═════ Rows ═════

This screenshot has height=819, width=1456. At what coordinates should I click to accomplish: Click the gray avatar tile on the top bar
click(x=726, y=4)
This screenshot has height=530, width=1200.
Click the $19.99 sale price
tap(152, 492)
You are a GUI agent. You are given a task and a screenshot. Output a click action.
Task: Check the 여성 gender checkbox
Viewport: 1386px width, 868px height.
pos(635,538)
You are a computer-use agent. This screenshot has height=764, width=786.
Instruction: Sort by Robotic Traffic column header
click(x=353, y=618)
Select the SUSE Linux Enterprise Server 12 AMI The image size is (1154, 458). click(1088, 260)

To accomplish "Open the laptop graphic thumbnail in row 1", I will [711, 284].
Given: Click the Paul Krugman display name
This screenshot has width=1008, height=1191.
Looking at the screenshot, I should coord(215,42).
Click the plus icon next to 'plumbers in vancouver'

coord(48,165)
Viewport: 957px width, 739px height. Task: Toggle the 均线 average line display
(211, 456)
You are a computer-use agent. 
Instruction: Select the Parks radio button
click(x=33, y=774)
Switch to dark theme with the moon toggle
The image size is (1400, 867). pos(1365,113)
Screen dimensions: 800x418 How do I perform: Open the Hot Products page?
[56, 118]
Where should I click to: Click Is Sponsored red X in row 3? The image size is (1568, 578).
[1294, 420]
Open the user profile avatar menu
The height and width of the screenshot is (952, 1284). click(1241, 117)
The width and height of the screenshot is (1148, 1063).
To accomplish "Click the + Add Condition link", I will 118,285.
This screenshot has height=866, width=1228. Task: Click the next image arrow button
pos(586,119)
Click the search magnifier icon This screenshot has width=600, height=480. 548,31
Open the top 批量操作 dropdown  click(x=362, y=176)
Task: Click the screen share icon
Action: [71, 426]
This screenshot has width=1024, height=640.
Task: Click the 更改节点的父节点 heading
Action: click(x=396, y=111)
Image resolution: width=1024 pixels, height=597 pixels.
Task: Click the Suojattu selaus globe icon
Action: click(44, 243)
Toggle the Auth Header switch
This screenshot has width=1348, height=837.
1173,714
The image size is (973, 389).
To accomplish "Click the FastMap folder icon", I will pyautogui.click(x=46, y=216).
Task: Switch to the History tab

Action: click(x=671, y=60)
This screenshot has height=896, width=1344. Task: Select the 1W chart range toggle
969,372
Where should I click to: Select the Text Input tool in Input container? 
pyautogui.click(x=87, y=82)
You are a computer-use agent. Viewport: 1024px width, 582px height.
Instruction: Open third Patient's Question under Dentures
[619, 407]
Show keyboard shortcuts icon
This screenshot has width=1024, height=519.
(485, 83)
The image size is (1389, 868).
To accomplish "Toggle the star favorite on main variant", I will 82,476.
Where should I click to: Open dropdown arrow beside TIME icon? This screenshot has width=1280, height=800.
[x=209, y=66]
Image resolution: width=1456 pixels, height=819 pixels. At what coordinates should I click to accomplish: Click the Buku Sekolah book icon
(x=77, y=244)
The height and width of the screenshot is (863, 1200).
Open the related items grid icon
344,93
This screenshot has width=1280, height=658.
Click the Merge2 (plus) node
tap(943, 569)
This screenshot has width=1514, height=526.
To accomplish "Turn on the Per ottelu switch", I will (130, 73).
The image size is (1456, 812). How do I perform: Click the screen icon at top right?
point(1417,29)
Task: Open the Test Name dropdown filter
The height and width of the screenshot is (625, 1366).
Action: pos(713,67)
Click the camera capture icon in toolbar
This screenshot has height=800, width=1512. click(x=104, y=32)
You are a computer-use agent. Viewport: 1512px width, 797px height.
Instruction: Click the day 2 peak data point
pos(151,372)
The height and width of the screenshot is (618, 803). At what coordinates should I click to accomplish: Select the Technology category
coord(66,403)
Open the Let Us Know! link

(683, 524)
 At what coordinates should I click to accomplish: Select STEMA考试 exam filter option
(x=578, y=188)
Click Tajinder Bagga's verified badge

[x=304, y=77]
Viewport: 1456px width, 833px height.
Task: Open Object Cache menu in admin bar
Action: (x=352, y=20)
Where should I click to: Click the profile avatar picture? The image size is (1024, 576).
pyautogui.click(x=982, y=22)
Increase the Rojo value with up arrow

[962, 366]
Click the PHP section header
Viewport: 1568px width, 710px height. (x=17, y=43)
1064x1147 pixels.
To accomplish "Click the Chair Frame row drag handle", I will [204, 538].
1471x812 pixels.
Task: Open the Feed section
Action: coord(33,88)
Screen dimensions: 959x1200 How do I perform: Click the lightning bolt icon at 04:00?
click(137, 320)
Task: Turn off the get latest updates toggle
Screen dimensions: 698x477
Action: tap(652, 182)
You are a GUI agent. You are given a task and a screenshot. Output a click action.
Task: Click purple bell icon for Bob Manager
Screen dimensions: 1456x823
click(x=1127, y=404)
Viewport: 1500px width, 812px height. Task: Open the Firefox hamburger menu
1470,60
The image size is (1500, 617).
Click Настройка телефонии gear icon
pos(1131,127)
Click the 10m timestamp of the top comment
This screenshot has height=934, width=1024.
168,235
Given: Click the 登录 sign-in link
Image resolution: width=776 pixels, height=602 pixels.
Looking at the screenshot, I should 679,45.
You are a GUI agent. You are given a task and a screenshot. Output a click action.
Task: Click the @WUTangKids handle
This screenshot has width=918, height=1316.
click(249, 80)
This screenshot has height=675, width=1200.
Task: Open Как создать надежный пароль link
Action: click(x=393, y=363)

═════

Copy out the items above word for word, everything from the line containing "Select the SUSE" down to the line containing "The image size is (1400, 867). pos(1365,113)", with both of those lines included.

Select the SUSE Linux Enterprise Server 12 AMI The image size is (1154, 458). click(1088, 260)

To accomplish "Open the laptop graphic thumbnail in row 1", I will [711, 284].
Given: Click the Paul Krugman display name
This screenshot has width=1008, height=1191.
Looking at the screenshot, I should coord(215,42).
Click the plus icon next to 'plumbers in vancouver'

coord(48,165)
Viewport: 957px width, 739px height. Task: Toggle the 均线 average line display
(211, 456)
You are a computer-use agent. 
Instruction: Select the Parks radio button
click(x=33, y=774)
Switch to dark theme with the moon toggle
The image size is (1400, 867). pos(1365,113)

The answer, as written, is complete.